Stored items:
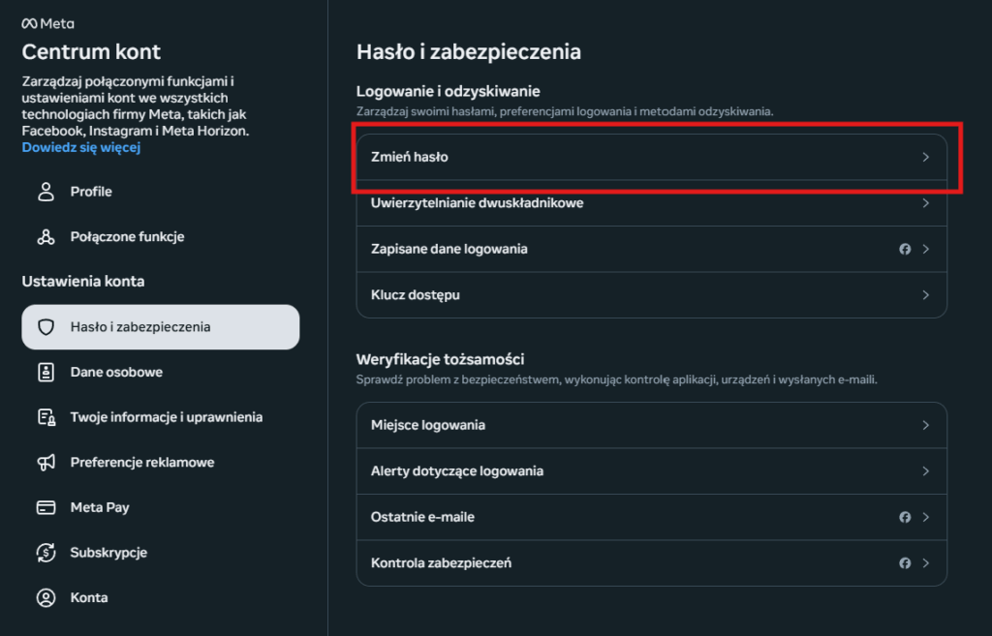The height and width of the screenshot is (636, 992).
Task: Click the Dane osobowe card icon
Action: click(46, 372)
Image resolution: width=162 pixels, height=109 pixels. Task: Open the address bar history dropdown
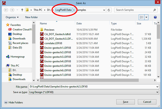(x=104, y=10)
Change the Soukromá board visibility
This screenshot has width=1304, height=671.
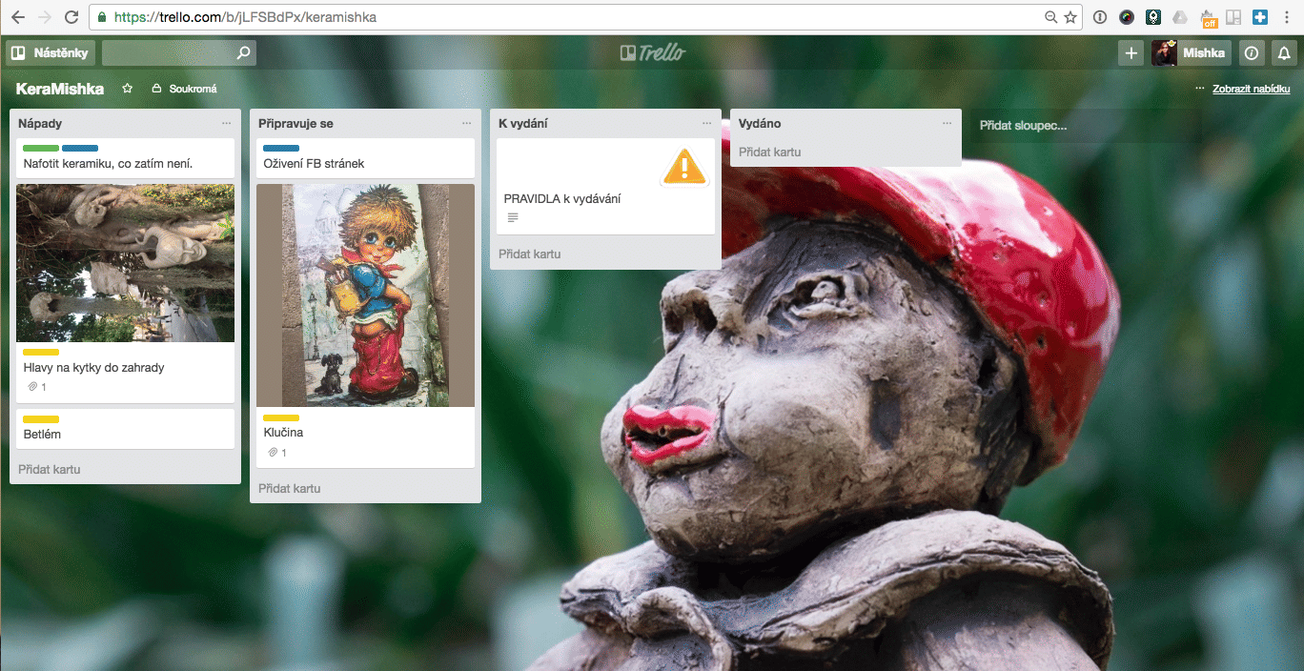coord(185,89)
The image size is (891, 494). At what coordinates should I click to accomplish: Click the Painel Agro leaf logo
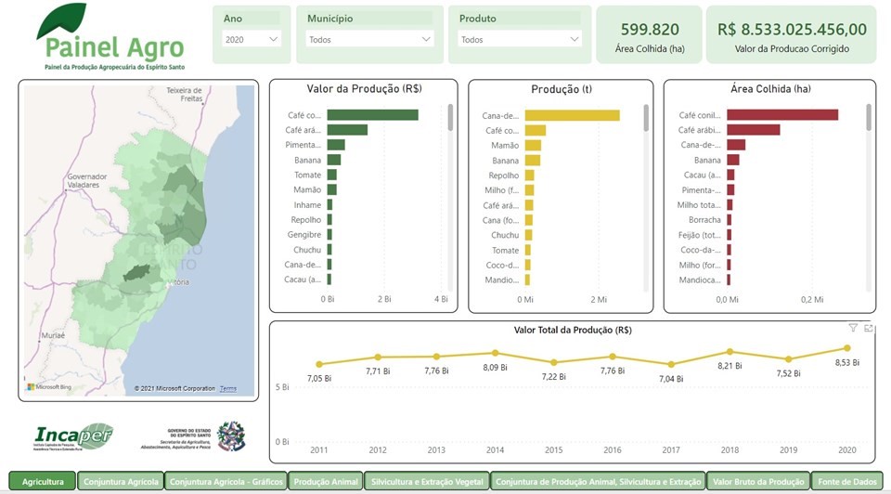[63, 22]
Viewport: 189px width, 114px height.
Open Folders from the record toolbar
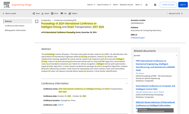click(70, 13)
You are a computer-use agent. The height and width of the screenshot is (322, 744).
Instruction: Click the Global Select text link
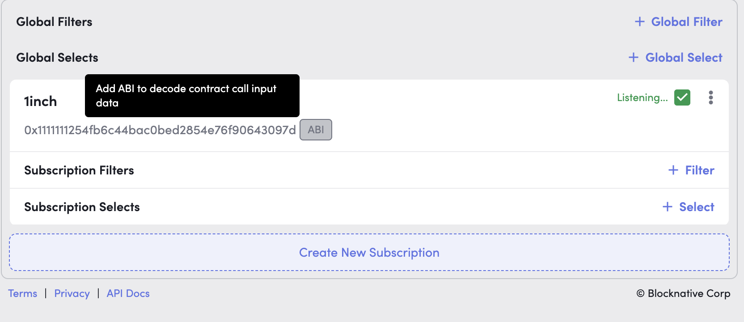click(684, 57)
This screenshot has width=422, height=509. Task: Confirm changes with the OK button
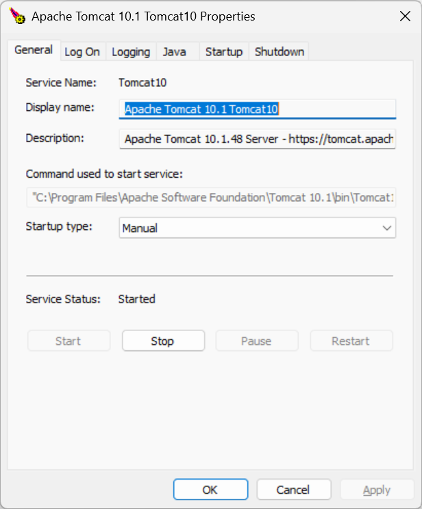(x=210, y=489)
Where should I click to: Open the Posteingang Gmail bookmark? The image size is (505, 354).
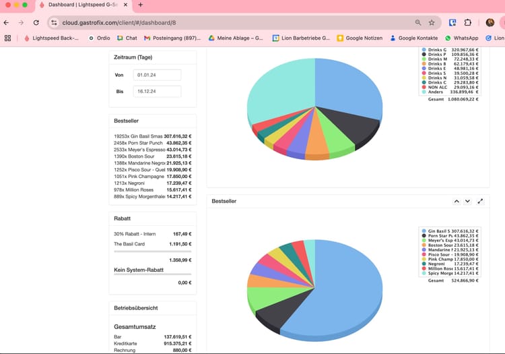pyautogui.click(x=172, y=38)
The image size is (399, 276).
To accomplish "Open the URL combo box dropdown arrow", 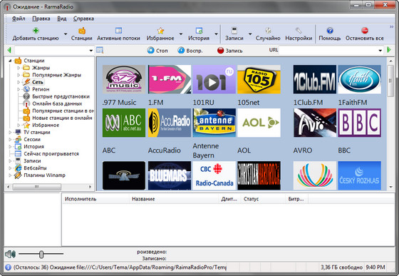I will click(x=380, y=51).
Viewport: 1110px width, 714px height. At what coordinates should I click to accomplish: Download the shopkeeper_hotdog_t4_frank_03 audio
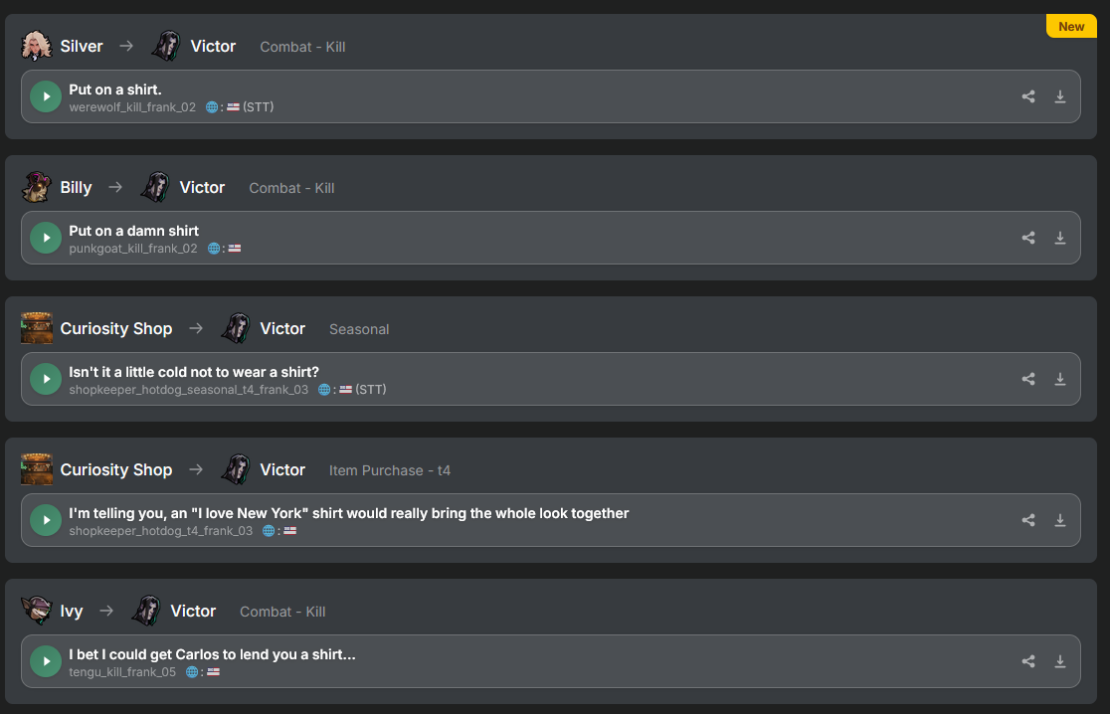(x=1059, y=520)
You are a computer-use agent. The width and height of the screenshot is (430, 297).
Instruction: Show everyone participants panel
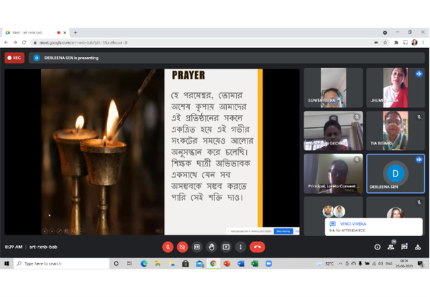tap(391, 248)
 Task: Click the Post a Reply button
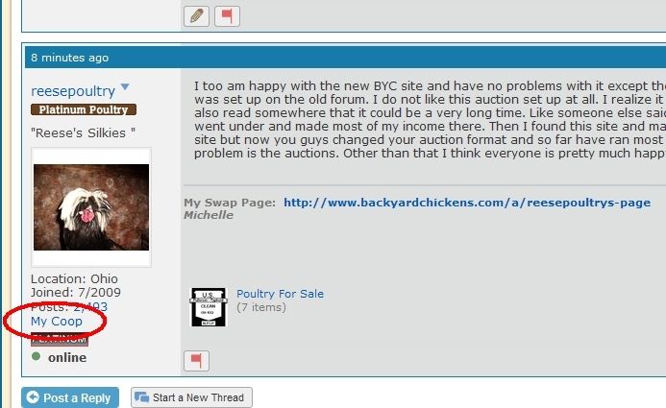click(x=70, y=397)
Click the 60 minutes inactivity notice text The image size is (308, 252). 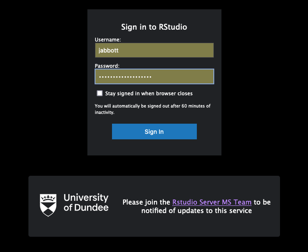coord(152,106)
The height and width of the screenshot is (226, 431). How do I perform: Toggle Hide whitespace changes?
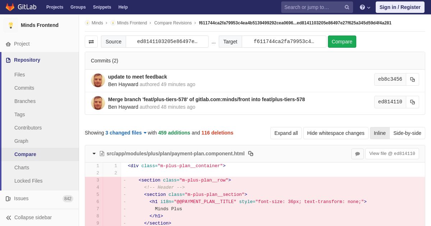(x=335, y=133)
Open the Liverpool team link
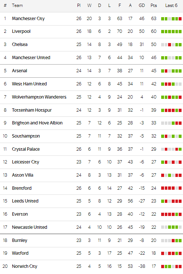Image resolution: width=183 pixels, height=274 pixels. tap(21, 31)
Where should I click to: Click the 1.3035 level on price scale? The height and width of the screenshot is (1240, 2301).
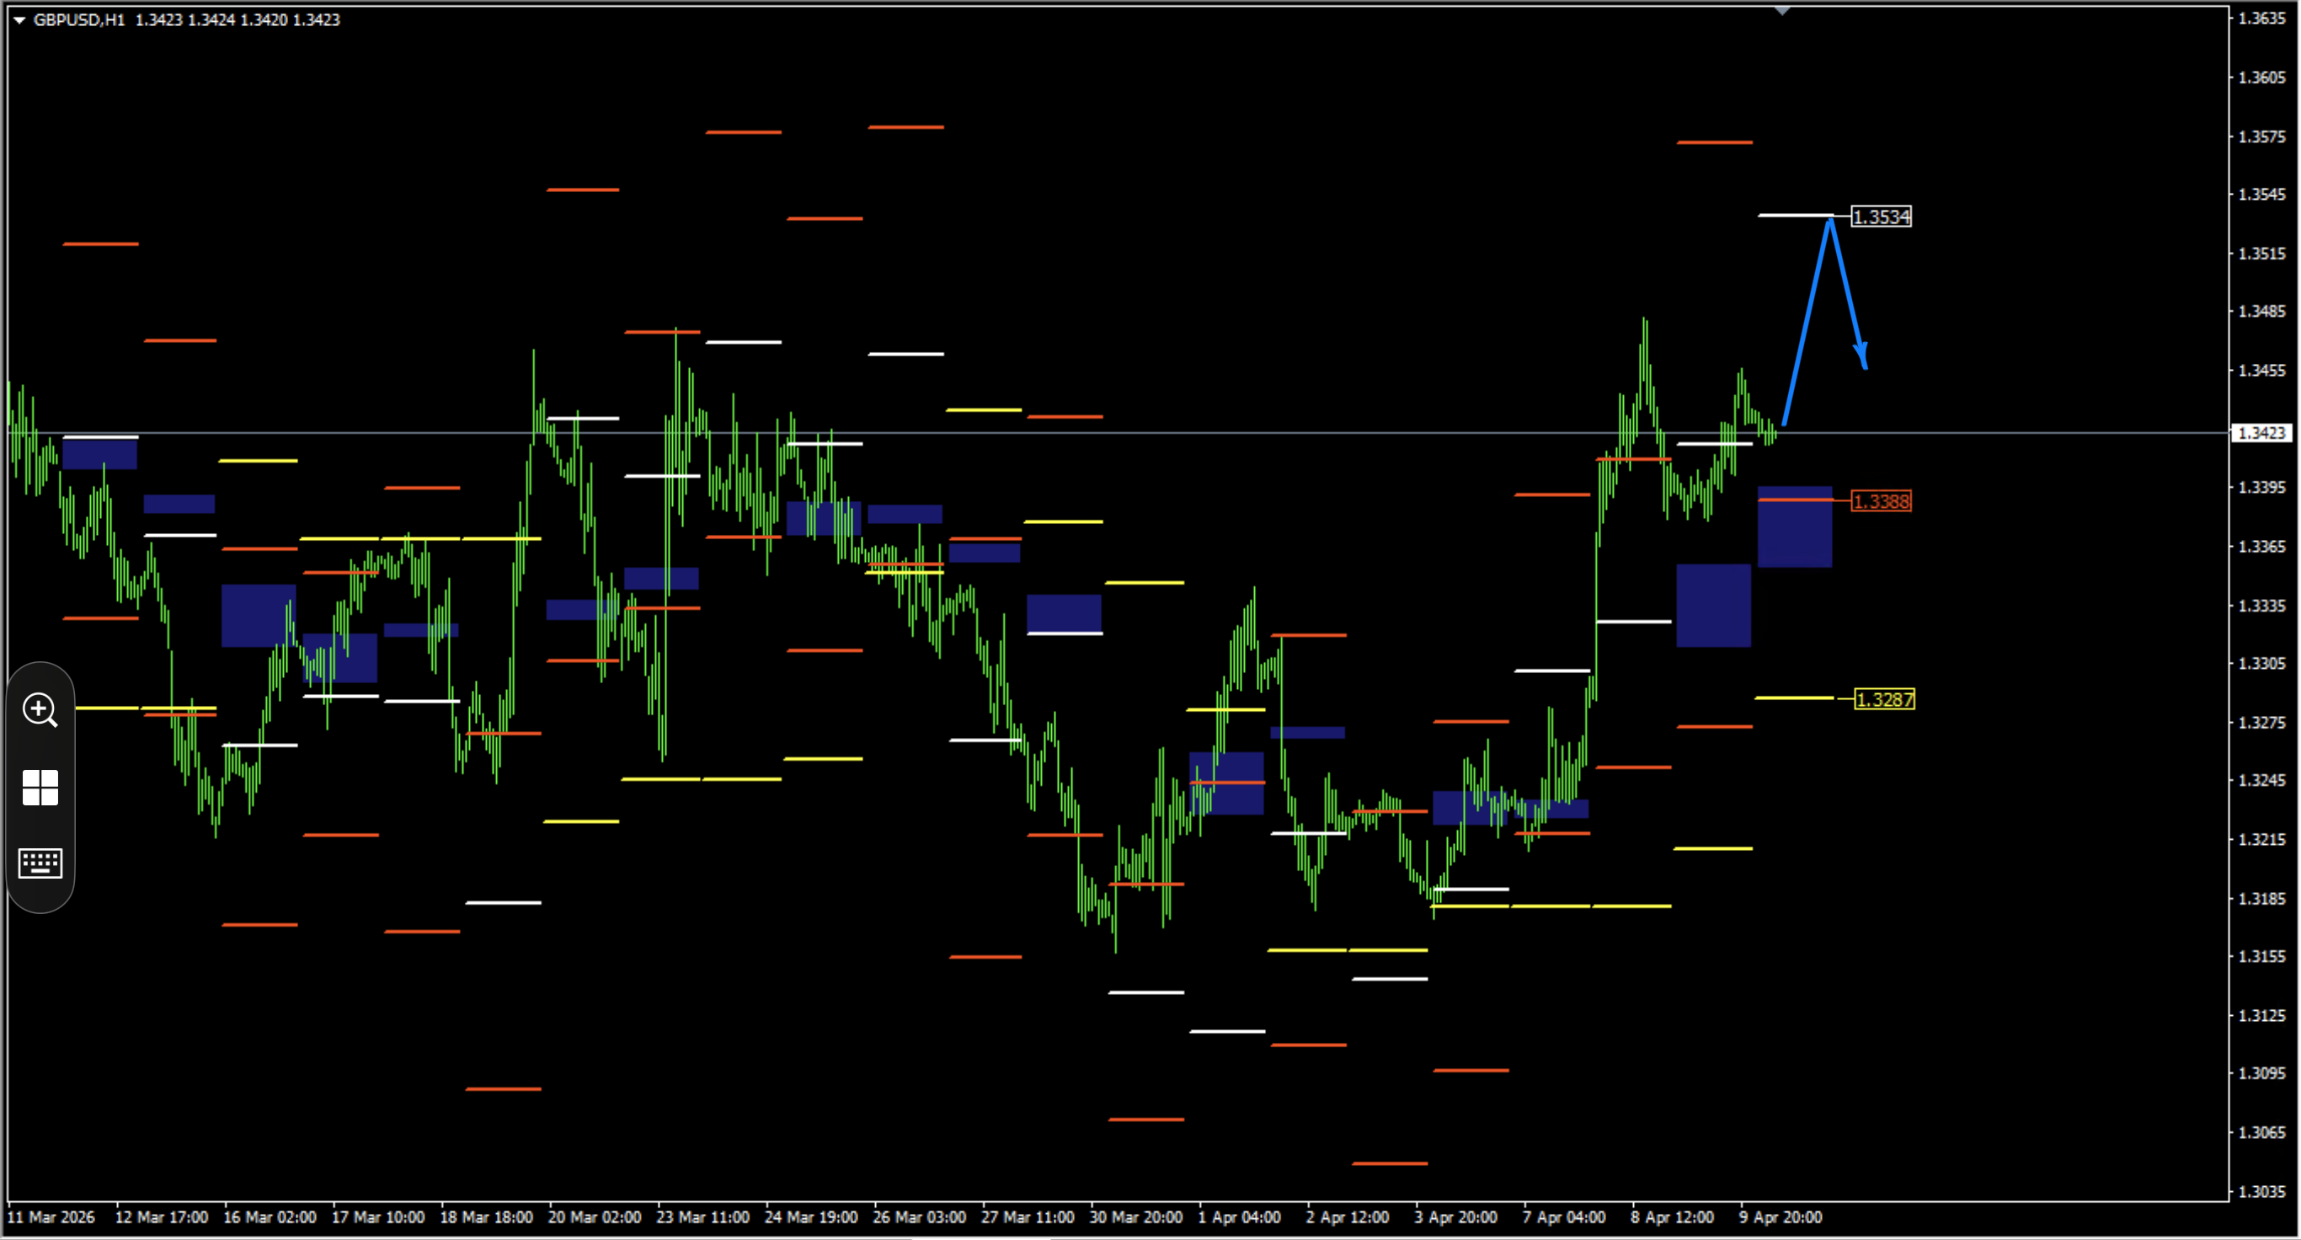tap(2263, 1193)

Your goal: Find each line in the records above that contains the word "what", and copy those lines.

The response:
The image size is (891, 494). At what coordinates should I click to accomplish: Click the Painel Agro leaf logo
Viewport: 1110px width, 714px height. At what coordinates should I click to accomplish: Download the shopkeeper_hotdog_t4_frank_03 audio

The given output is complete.